The professional abilities of the displaced were almost disregarded; the vast majority were employed in the collective farms, and in forests as lumberjacks. “The professions of the people being resettled were not specified at all, except for the ‘sharashkas’, which were specialized closed institutions [secret R&D labs]. For example, the arrested or resettled physicists who worked on projects to create a nuclear bomb,” said Gayane Shagoyan. She mentions that, although there were also other resettlements from Armenia and other republics of the USSR, the one in 1949 was the largest. During the war, a large number of people were deported on ethnic grounds—the Kalmyks, Chechens, Ingush, Kabardians and others.
“Both before and after the war, social groups that were perceived as disloyal to the government were being moved from border zones into far flung regions of the country. In the case of the exile of Armenians, two accusations were usually presented; one was cooperation with Nazi Germany, which was formulated as a ‘participant-member of the Armenian Legion’. However, the resettlement lists included those who had simply been taken prisoner, regardless of whether they were in the Legion or not. The second large group were the Armenians who had had other citizenships. In the case of Armenians, it was very unfair, because people who had had to flee the Ottoman Empire because of the Genocide were exiled to Siberia on charges of being citizens of the former Ottoman Empire,” said Gayane Shagoyan.

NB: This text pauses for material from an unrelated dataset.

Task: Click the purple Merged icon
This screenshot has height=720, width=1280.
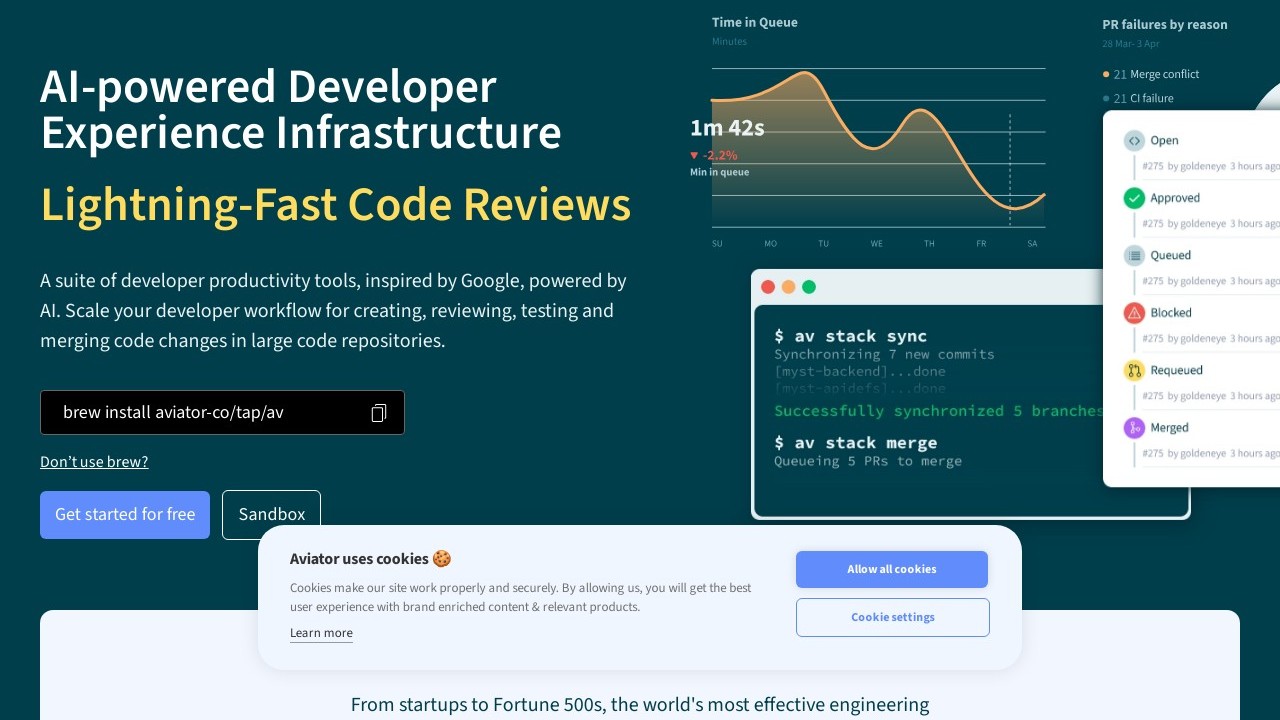Action: (1134, 428)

As for those who repatriated in 1946-1948, according to Gayane Shagoyan, they made up 10-12% of the total deportees from Armenia.
Arpenik Aleksanyan’s diary, which was published in 2007 under the title “Siberian Diary” is the most remarkable testimony of the 1949 exile. The book is also extremely valuable because it is Arpenik’s daily record; thus it contains direct and reliable information about the resettlement—starting with leaving her home and ending with her return in 1954.
“My mother was studying at the medical university. She had passed four out of seven final state exams and was going to become a certified doctor. She was an Armenian girl from Tbilisi who bore the culture of that time. Everyone in exile knew that Arpenik was keeping a diary, but they did not inform anyone. Nor did they hand it over to the authorities. They understood that there was someone who was recording their lives, the lives of those in exile,” recounts Arpenik Aleksanyan’s son, Harutyun Marutyan, who is now the Director of the Armenian Genocide Museum-Institute.
“In exile, they tried to recruit my mother. They even threatened her at gunpoint, but she refused to cooperate. She remembered that episode until the end of her days. Instead of fairy tales, she told my sister and me stories of Siberia,” says Marutyan.
Despite all the tragedy and difficulties of exile, there is still humor and endless optimism in Arpenik Aleksanyan’s book. Even in the harsh conditions of Siberia, young girls were trying to live, to be happy and were confident that, one day, the misfortune would come to an end.